| Given text |
%%

When deciding what size, profile and shape your breast implants should be, it may be difficult to imagine exactly how they will look on your body. To give their patients an idea of how certain sizes will look on their body frame, doctors use several methods during consultations, including computer imaging and temporary sizers. However, in recent years, some plastic surgeons are offering a new procedure that allows patients to test-drive a bigger bust for a day, with the goal being to afford women the opportunity to try out a more voluminous rack before making a decision on whether they want breast implants.
But how does the procedure work? Are these injections safe? How do they compare to a breast augmentation? Let's explore.
How do saline breast injections work?
Known as InstaBreast, this minimally invasive procedure calls for a plastic surgeon to inject saline solution directly into the breasts, instantly giving the patient a larger bust in the 15 to 20 minutes it takes to complete injections on both breasts. It could take several hundreds of cc's to help a woman achieve her goal.
Is there pain with the procedure?
Prior to the injections, the area is numbed. Patients should not experience any pain. However, following the procedure, there may be some bruising, which can last for a day or two.
How long do saline breast injections last and who are they good for?
While typical sizers are disposable—they’re placed in the patient, and filled with saline until the right "look" is achieved—the act of injecting saline into the breasts to achieve a larger size results is something that will stick around for a day or two, in some cases less. Since saline is salt water, it’s absorbed into the bloodstream within 24 hours of injection and excreted through urination.
Women who have paid for this procedure do so because they are on the fence about getting a breast augmentation and want a better visual than what temporary sizers and computer imaging can provide. With the injections, they get an idea of what their breasts will feel and look like with saline breast implants, and they can test them out for a day before making the ultimate decision. Though this is the primary use of this procedure, some women get injections for special events such as weddings or tropical vacations.
How do saline injections compare to a breast augmentation?

%%

| Data extract |
%%

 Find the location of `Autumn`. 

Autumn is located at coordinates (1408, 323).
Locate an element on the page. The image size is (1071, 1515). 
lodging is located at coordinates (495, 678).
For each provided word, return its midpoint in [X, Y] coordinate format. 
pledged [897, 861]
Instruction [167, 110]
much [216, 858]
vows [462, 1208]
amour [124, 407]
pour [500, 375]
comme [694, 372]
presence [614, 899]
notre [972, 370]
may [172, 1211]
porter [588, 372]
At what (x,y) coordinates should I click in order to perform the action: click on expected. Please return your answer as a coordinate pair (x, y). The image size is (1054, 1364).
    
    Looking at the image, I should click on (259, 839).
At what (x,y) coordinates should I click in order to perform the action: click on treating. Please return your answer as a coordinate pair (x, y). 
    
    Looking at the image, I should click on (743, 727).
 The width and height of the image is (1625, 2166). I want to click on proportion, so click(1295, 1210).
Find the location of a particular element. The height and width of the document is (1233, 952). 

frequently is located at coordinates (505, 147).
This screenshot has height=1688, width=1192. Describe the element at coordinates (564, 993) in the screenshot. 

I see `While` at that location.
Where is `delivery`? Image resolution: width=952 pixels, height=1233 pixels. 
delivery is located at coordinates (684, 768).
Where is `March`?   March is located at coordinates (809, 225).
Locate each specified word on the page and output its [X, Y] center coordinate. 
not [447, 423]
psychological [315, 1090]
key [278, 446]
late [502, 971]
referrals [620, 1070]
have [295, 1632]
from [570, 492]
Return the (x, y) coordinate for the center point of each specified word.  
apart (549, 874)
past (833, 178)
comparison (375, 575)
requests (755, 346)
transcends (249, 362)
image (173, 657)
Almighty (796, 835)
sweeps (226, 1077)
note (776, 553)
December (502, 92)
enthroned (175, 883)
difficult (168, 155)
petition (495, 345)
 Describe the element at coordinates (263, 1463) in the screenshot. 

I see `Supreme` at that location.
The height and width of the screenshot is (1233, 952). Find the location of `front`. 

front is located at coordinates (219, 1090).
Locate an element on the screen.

%%

| What to work on |
1) Retype the part of the page on saline breast injections starting at "But how does" and ending at "breast injections work?".
2) For each statement, say whether it agrees with the page on saline breast injections, answering yes or no and quoting the words from the page that decide it. (a) The area is numbed before the injections are given. (b) Completing the injections on both breasts takes about an hour. (c) The saline is absorbed into the bloodstream within a week of injection.

| Solutions |
1)
But how does the procedure work? Are these injections safe? How do they compare to a breast augmentation? Let's explore.
How do saline breast injections work?

2)
(a) Yes: "Prior to the injections, the area is numbed."
(b) No: "in the 15 to 20 minutes it takes to complete injections on both breasts"
(c) No: "it’s absorbed into the bloodstream within 24 hours of injection"